**Data section**
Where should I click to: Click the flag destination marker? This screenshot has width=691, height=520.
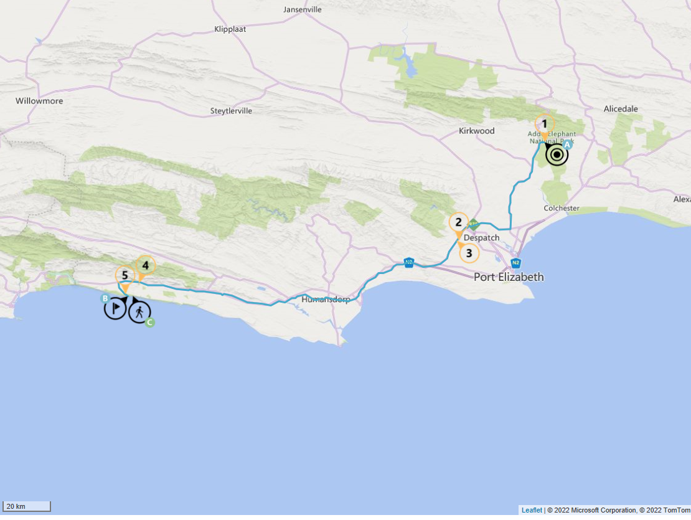coord(115,308)
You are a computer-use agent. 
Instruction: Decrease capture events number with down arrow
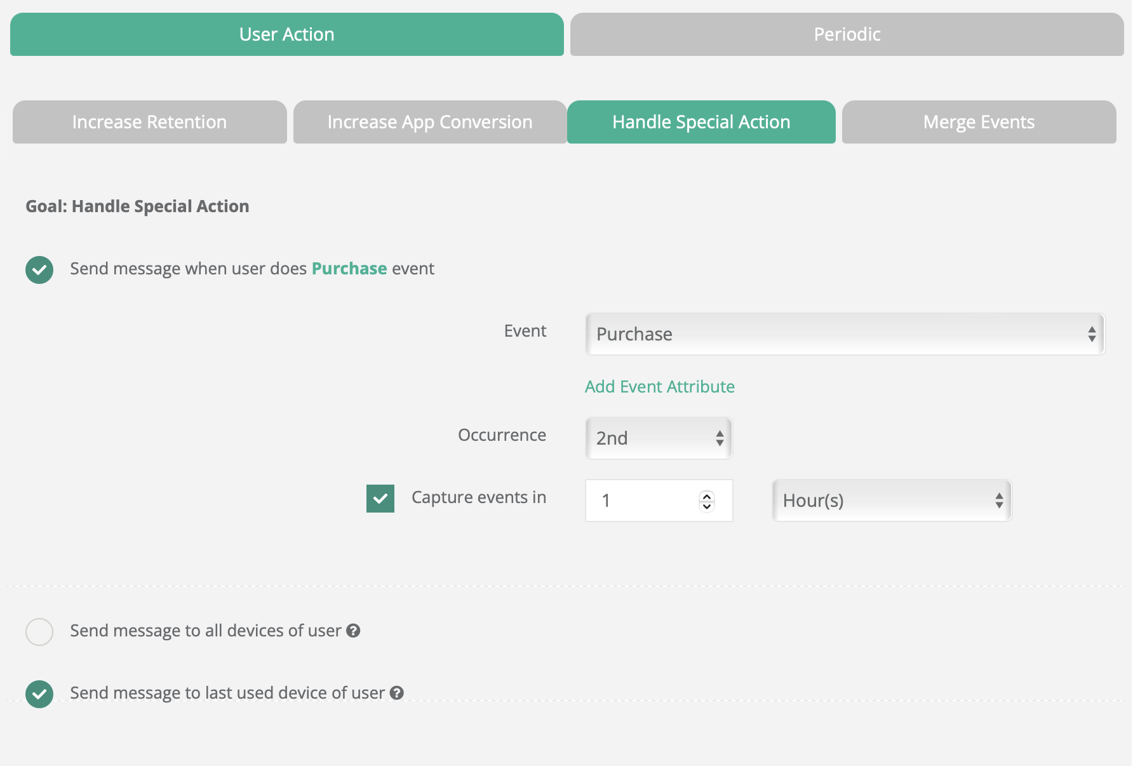(707, 506)
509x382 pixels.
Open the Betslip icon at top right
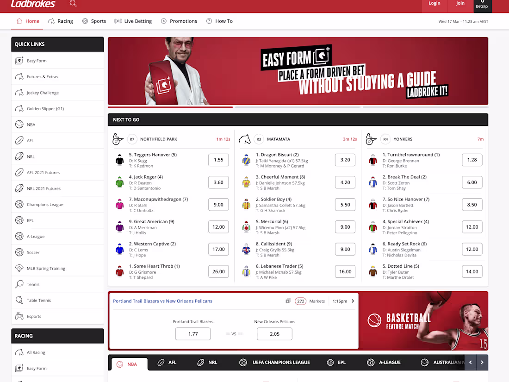pyautogui.click(x=482, y=5)
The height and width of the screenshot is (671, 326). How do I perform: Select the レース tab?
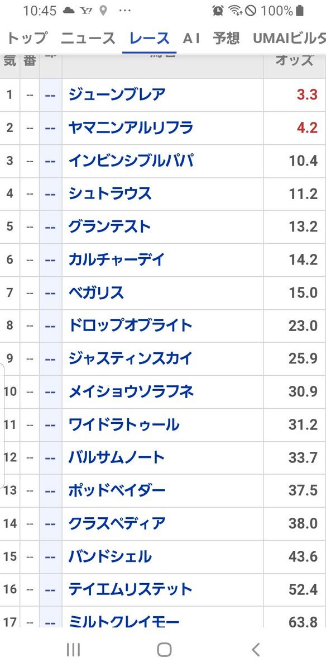tap(149, 38)
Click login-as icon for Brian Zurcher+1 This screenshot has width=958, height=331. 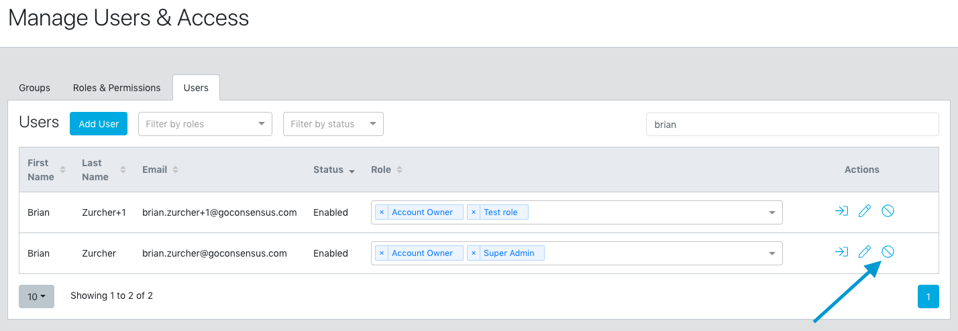click(x=841, y=212)
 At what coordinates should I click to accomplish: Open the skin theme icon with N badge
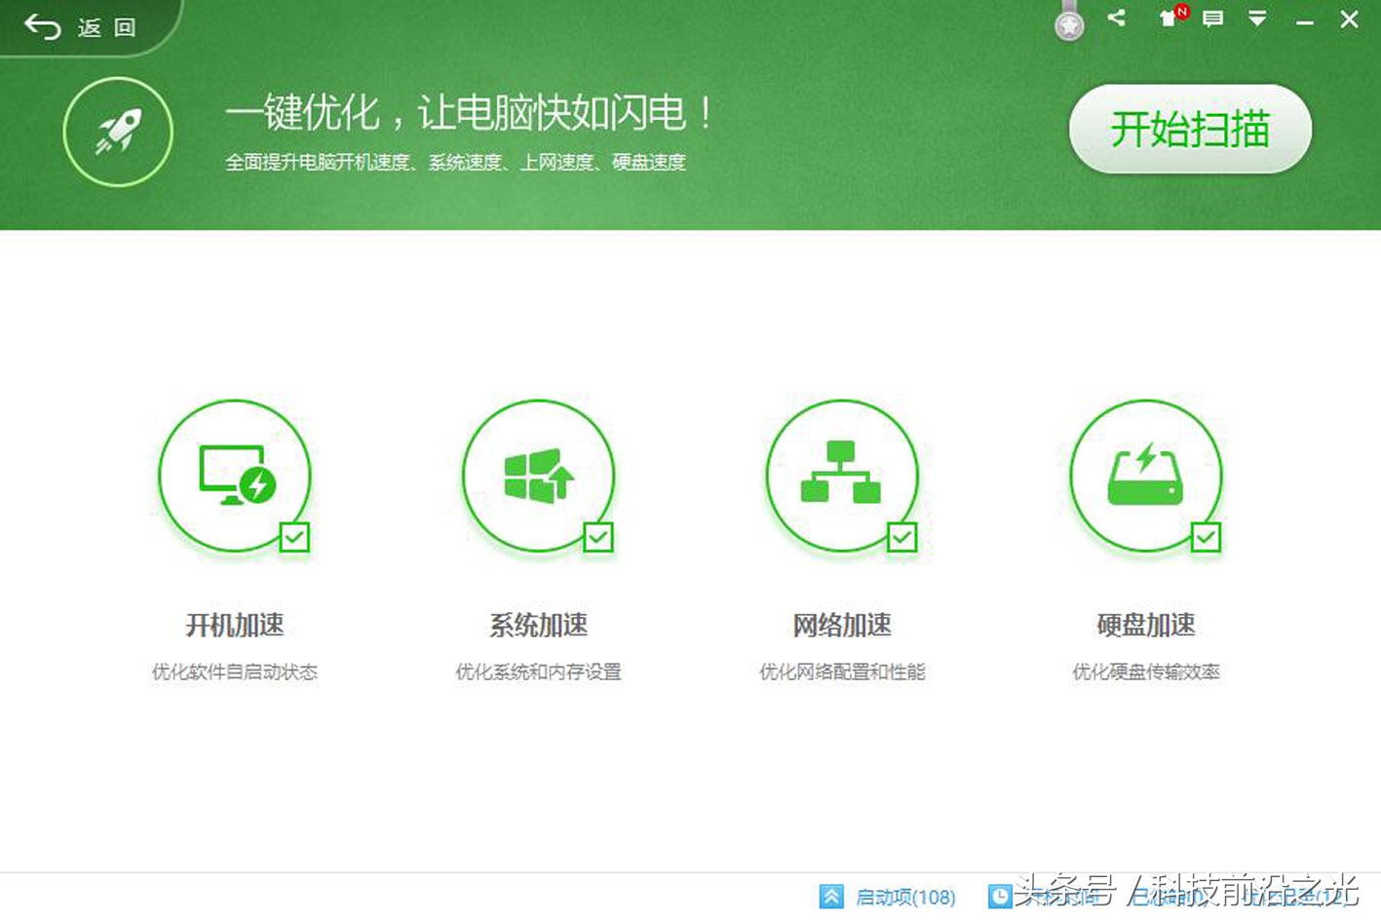pos(1166,19)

**Aim of the task**
Repeat only the lines from the one holding "At what coordinates" through the last line of the data, inclusive. Keep the pictures out.

**Completed task**
 At what coordinates should I click to accomplish: Open the skin theme icon with N badge
pos(1166,19)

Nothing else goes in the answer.